The second opportunity for U.S. producers comes from the seasonality of their production. Noting that most producing countries that currently have access to China’s market are from the southern hemisphere, their production windows are counter-seasonal to the US.

With the exception of imports from North Korea and Canada (still affected by heavy duties on their products), this leaves most of the U.S. season open in China without much foreign participation. Here again, the picture is not as clear as one would like it to be. In the 2019 IBO State of the Industry Report, the contributors from China claimed extraordinary rates of growth in local plantings and production, which would share the same season with the US.

There is a general consensus from many in the industry that the numbers publicized might have been healthily exaggerated, but there is equal consensus that local capacity is increasing, and with many well established western companies producing in China, the quality of the fruit produced should be up to scratch.

Market growth

The third opportunity comes from the simple speed at which the market is growing. Although the volumes are small right now, and it may not take much volume to saturate prices. As the market matures, it could become a more attractive destination for U.S. producers to sell their fruit.

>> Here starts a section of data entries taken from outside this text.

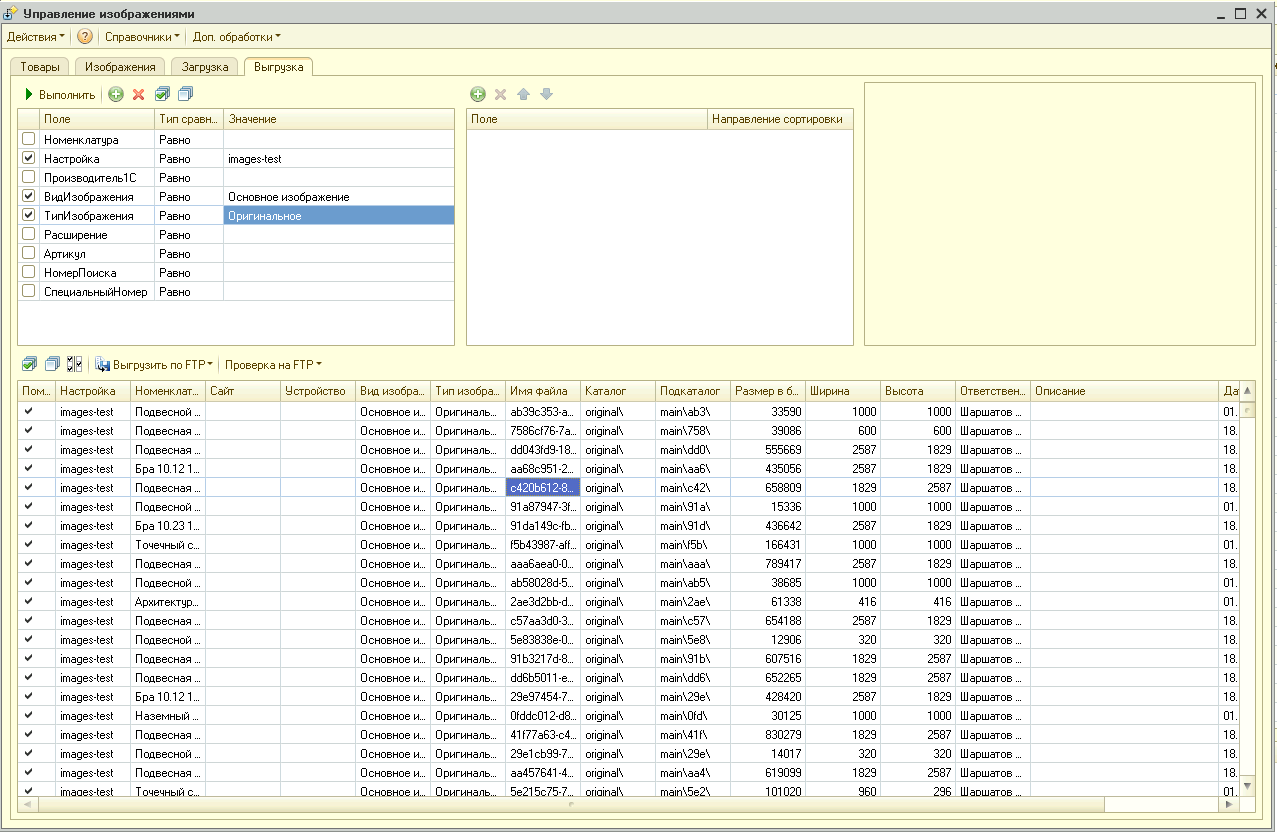Click the horizontal scrollbar of results table
The height and width of the screenshot is (833, 1277).
(x=570, y=804)
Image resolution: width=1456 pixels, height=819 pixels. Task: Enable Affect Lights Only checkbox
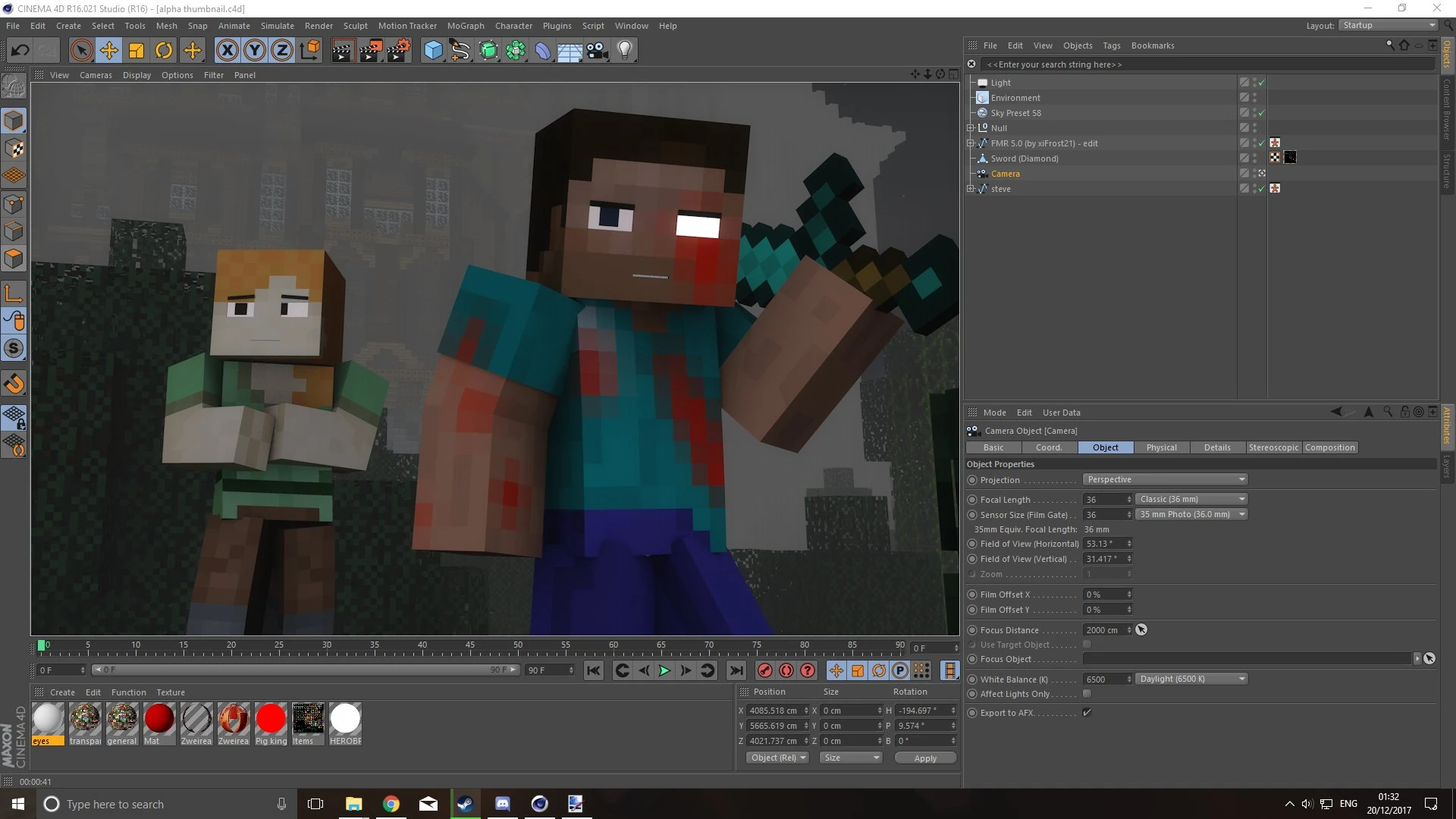pos(1087,694)
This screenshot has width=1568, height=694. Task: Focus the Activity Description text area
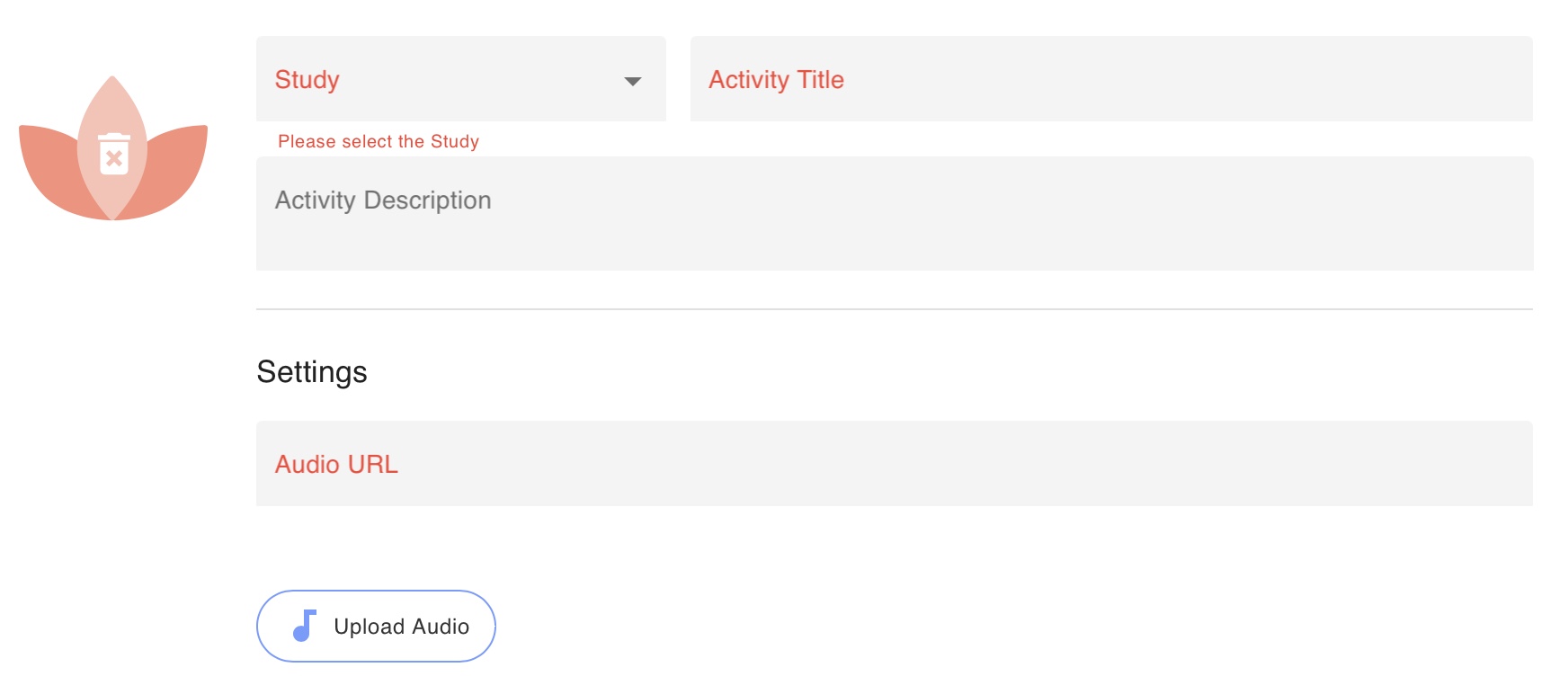pyautogui.click(x=895, y=214)
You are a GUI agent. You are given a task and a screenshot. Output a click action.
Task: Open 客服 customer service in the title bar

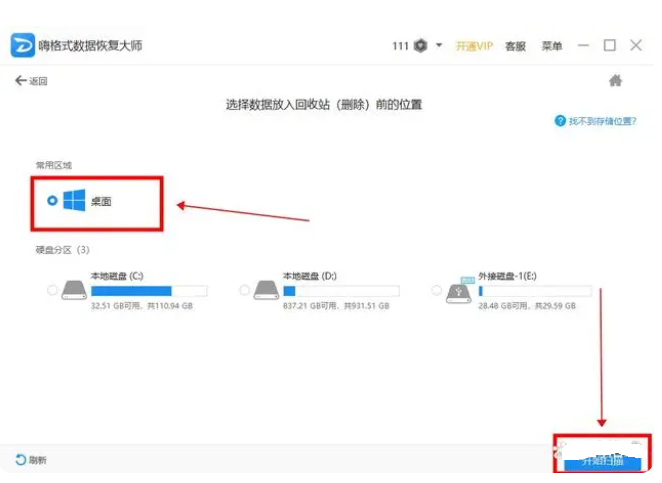[515, 46]
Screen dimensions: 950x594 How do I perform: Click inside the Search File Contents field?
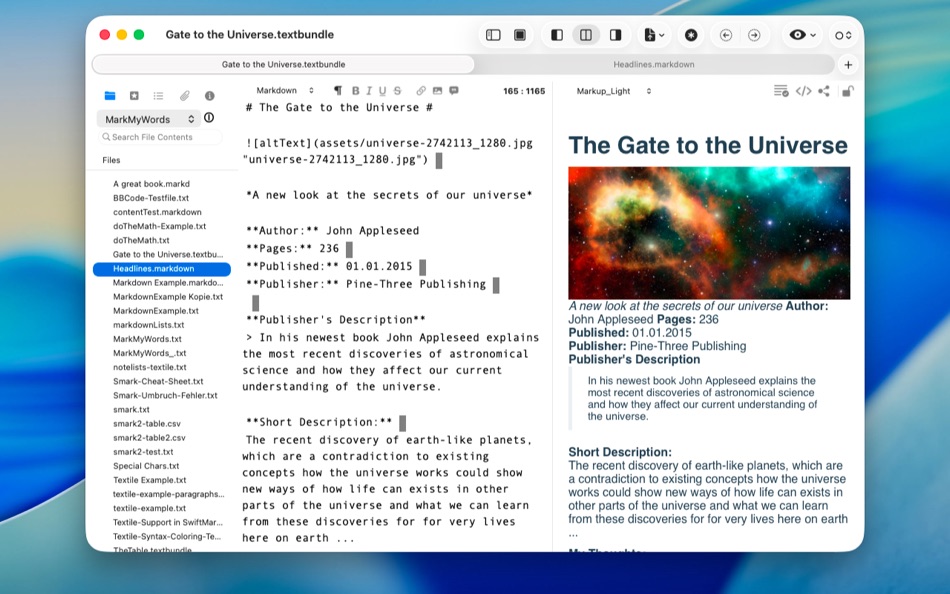pos(161,137)
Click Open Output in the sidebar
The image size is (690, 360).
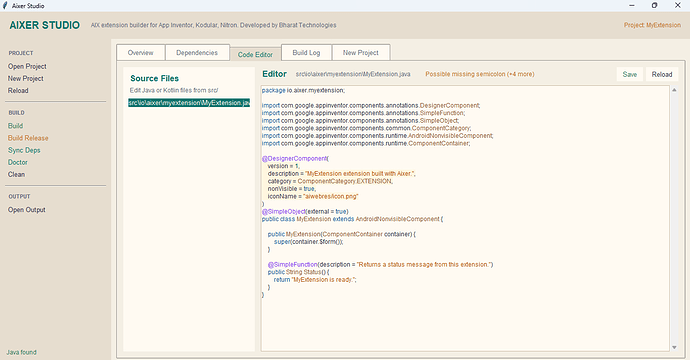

The market aside, U.S. producers will also face several challenges exporting their fruit, two come to mind right off the bat.

First, the U.S. is used to bringing in fruit from the outside, not the other way around. Overcoming the transport and logistical hurdles while still making a profit is no minor feat and will require investment. Naturally, West Coast producers will have an advantage, so it remains to be seen if the East Coast and southern producers will be able to ship through the Panama Canal to take advantage of this new market.

The other major challenge is an even higher hurdle to get over, and that will be offering a high enough quality fruit that it can survive the shipping times and still fetch an attractive price in lieu of increasing local competition. Quality has been a very contentious issue within the U.S. for years. If producers want to export, it will become all the more important.